= Exercise instructions =
Could you copy the whole listing below exactly as written?

= Exercise inputs =
○ ○ ○ ○
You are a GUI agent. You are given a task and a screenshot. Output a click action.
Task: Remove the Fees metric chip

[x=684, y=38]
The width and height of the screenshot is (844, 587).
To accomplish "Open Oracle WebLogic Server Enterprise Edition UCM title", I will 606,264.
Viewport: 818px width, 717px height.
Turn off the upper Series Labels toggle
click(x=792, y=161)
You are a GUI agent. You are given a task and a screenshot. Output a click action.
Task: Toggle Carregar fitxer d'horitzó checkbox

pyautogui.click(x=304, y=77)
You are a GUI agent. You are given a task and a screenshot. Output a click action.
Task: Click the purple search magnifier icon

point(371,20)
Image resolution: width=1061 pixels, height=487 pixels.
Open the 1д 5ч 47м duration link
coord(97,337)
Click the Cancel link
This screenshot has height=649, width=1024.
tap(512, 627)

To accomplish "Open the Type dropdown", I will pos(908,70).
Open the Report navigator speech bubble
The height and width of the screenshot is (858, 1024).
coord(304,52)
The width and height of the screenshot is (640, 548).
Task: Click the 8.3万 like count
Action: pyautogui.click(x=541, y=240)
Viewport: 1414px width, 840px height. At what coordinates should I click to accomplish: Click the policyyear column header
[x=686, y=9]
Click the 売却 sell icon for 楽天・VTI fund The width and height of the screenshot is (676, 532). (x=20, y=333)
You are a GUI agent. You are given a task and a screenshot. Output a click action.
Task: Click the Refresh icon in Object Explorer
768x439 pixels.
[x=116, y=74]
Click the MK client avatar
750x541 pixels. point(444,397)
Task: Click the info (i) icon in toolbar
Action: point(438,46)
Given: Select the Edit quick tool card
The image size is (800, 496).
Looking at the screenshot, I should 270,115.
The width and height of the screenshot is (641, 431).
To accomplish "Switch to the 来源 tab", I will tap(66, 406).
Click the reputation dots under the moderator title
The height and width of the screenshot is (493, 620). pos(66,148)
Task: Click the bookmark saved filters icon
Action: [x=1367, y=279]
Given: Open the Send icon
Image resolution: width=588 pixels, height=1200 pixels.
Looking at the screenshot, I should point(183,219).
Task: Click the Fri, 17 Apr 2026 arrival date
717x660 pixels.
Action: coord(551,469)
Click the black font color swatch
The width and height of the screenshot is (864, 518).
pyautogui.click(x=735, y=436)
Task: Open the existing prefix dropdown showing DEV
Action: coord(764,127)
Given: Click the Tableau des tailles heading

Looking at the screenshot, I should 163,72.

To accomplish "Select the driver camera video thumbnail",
○ ○ ○ ○
= Solution for this problem =
You are a GUI agent. You are given a task and a screenshot. Output a click action.
Task: Remove the Fees metric chip

[x=684, y=38]
The width and height of the screenshot is (844, 587).
To accomplish "Open Oracle WebLogic Server Enterprise Edition UCM title", I will 606,264.
Viewport: 818px width, 717px height.
Turn off the upper Series Labels toggle
click(x=792, y=161)
You are a GUI agent. You are given a task and a screenshot. Output a click action.
Task: Toggle Carregar fitxer d'horitzó checkbox

pyautogui.click(x=304, y=77)
You are a GUI agent. You are given a task and a screenshot. Output a click action.
Task: Click the purple search magnifier icon

point(371,20)
Image resolution: width=1061 pixels, height=487 pixels.
Open the 1д 5ч 47м duration link
coord(97,337)
Click the Cancel link
This screenshot has height=649, width=1024.
tap(512, 627)

To accomplish "Open the Type dropdown", I will pos(908,70).
Open the Report navigator speech bubble
The height and width of the screenshot is (858, 1024).
coord(304,52)
The width and height of the screenshot is (640, 548).
Task: Click the 8.3万 like count
Action: pyautogui.click(x=541, y=240)
Viewport: 1414px width, 840px height. At what coordinates should I click to accomplish: Click the policyyear column header
[x=686, y=9]
Click the 売却 sell icon for 楽天・VTI fund The width and height of the screenshot is (676, 532). (x=20, y=333)
You are a GUI agent. You are given a task and a screenshot. Output a click action.
Task: Click the Refresh icon in Object Explorer
768x439 pixels.
[x=116, y=74]
Click the MK client avatar
750x541 pixels. point(444,397)
Task: Click the info (i) icon in toolbar
Action: point(438,46)
Given: Select the Edit quick tool card
The image size is (800, 496).
Looking at the screenshot, I should 270,115.
The width and height of the screenshot is (641, 431).
To accomplish "Switch to the 来源 tab", I will tap(66, 406).
Click the reputation dots under the moderator title
The height and width of the screenshot is (493, 620). pos(66,148)
Task: Click the bookmark saved filters icon
Action: [x=1367, y=279]
Given: Open the Send icon
Image resolution: width=588 pixels, height=1200 pixels.
Looking at the screenshot, I should point(183,219).
Task: Click the Fri, 17 Apr 2026 arrival date
717x660 pixels.
Action: coord(551,469)
Click the black font color swatch
The width and height of the screenshot is (864, 518).
pyautogui.click(x=735, y=436)
Task: Open the existing prefix dropdown showing DEV
Action: coord(764,127)
Given: Click the Tableau des tailles heading

Looking at the screenshot, I should 163,72.

To accomplish "Select the driver camera video thumbnail",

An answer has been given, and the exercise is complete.